VForWaTer / tool-specs

Repository to manage issues and discussions regarding the entire [toolbox-runner](https://github.com/hydrocode-de/tool-runner) stack.
https://vforwater.github.io/tool-specs
MIT License
0 stars 0 forks source link

Add array or regex to data #23

Open mmaelicke opened 3 weeks ago

mmaelicke commented 3 weeks ago

In the data section, there might be a case, in which not only a single file is associated to an input dataset, but a list of files. In these cases we can either:

  1. allow an array similar to the parameters
  2. allow regular expressions as an attribute inside the data section

In both cases, the specs cannot handle cases in which the number of datasets is arbitrary. In these cases, the developer has to fall back to specify a directory in the parameters instead of data section.

An example for the multi-files case: A tool takes a netCDF, which is chunked into many files

An example for the multi-dataset (multi-files): An aggregator or viewer tool takes a folder as input, that contains data folders. Similar to what the data loader creates. I would argue, that this is an edge case and usually tools can specify the data they need.
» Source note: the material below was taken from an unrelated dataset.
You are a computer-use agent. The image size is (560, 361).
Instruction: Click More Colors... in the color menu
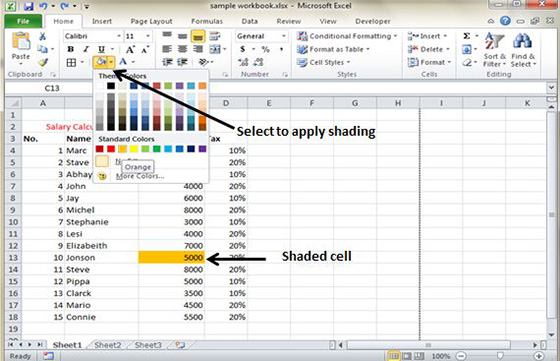tap(140, 176)
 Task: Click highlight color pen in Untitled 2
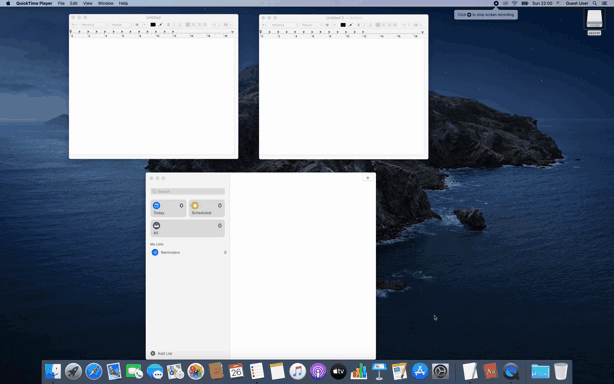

I am in preference of setting ie. a multi=True flag on a data spec, which effectively allows wildcards in the path

@Ash-Manoj @AlexDo1 do you have any comments on this? I am not entirely sure how to do that and comments are welcome

AlexDo1 commented 3 weeks ago

Hm, good question.

I like the multi flag, as this also quite clearly states that there can be more than one data file. Just always allowing wildcards could be confusing, as it would not be clear via the specification if multiple data files are allowed.

At the moment I'm also in favor of allowing wildcards then, as this allows to be stricter in defining the file names (e.g. in/precipitation/preciptitation_*.nc for in/precipitation/preciptitation_2011.nc, in/precipitation/preciptitation_2012.nc, in/precipitation/preciptitation_2013.nc.
But the wildcard also would allow to just take everything inside a folder as input data, even when the file names are not that structured, e.g. in/data/* for in/data/air_temperature.nc, in/data/discharge.csv, in/data/catchment.geojson (would probably be bad implementation to have that as input data, but I think it demonstrates what I mean).

So I like the flexibility of the wildcard together with the clarity of the multi flag.

Ash-Manoj commented 3 weeks ago

I also like the flag idea. We could test this on the catflow generator tool where I think multiple tiff files have to be read in as input for the tool.